**ACTIVITY:** Please reproduce, exactly and with nothing else, every line from the one containing "The width and height of the screenshot is (1024, 600)." through the last line of the records below.

**DATA UNDER STUDY:**
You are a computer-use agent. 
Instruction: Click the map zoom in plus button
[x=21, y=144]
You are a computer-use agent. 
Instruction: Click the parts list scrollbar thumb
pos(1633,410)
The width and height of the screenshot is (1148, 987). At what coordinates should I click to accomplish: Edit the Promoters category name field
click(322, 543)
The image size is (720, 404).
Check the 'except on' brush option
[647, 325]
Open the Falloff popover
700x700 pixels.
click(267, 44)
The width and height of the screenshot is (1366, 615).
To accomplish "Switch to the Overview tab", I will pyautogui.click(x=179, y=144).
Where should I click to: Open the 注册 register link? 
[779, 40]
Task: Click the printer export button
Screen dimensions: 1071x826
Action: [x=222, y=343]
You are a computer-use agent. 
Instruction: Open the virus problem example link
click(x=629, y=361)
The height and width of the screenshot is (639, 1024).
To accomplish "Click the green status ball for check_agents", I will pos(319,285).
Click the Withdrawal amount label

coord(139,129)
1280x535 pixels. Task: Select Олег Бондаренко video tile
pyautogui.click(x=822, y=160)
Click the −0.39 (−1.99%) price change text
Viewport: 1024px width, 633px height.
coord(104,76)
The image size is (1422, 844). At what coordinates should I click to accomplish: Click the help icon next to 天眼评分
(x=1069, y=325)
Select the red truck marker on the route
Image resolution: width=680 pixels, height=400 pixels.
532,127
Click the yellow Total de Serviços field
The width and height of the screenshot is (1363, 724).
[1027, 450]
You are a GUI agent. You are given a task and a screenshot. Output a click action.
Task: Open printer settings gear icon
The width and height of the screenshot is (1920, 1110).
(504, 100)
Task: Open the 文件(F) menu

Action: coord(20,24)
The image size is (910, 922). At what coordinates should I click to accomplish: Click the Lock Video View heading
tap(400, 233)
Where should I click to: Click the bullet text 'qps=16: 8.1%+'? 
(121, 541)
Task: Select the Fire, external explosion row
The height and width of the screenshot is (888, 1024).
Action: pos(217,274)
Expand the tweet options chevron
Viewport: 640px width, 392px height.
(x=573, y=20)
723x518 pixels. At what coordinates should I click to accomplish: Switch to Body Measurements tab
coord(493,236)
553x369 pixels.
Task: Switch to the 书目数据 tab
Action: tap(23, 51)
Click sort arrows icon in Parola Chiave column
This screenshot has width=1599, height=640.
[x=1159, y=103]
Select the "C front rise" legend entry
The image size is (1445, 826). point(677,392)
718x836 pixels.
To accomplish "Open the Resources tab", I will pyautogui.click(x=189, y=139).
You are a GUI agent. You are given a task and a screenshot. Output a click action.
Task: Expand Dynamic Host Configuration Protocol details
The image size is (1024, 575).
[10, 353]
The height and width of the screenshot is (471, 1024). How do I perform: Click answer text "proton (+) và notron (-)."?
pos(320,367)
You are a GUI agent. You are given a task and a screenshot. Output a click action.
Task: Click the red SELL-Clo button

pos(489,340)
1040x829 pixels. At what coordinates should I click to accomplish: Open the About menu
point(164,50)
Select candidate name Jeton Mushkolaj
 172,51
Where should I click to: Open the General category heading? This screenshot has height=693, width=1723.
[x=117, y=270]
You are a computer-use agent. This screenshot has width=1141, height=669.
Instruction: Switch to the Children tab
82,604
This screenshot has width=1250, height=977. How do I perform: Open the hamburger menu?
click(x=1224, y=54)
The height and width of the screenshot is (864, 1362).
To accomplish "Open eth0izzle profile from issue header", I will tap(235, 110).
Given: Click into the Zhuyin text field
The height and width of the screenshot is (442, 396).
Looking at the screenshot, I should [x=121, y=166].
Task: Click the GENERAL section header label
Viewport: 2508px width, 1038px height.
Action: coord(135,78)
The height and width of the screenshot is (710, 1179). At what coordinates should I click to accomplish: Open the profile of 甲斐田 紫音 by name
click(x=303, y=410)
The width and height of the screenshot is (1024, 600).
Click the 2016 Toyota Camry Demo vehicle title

**TASK RESPONSE:**
The width and height of the screenshot is (1024, 600).
Click the 2016 Toyota Camry Demo vehicle title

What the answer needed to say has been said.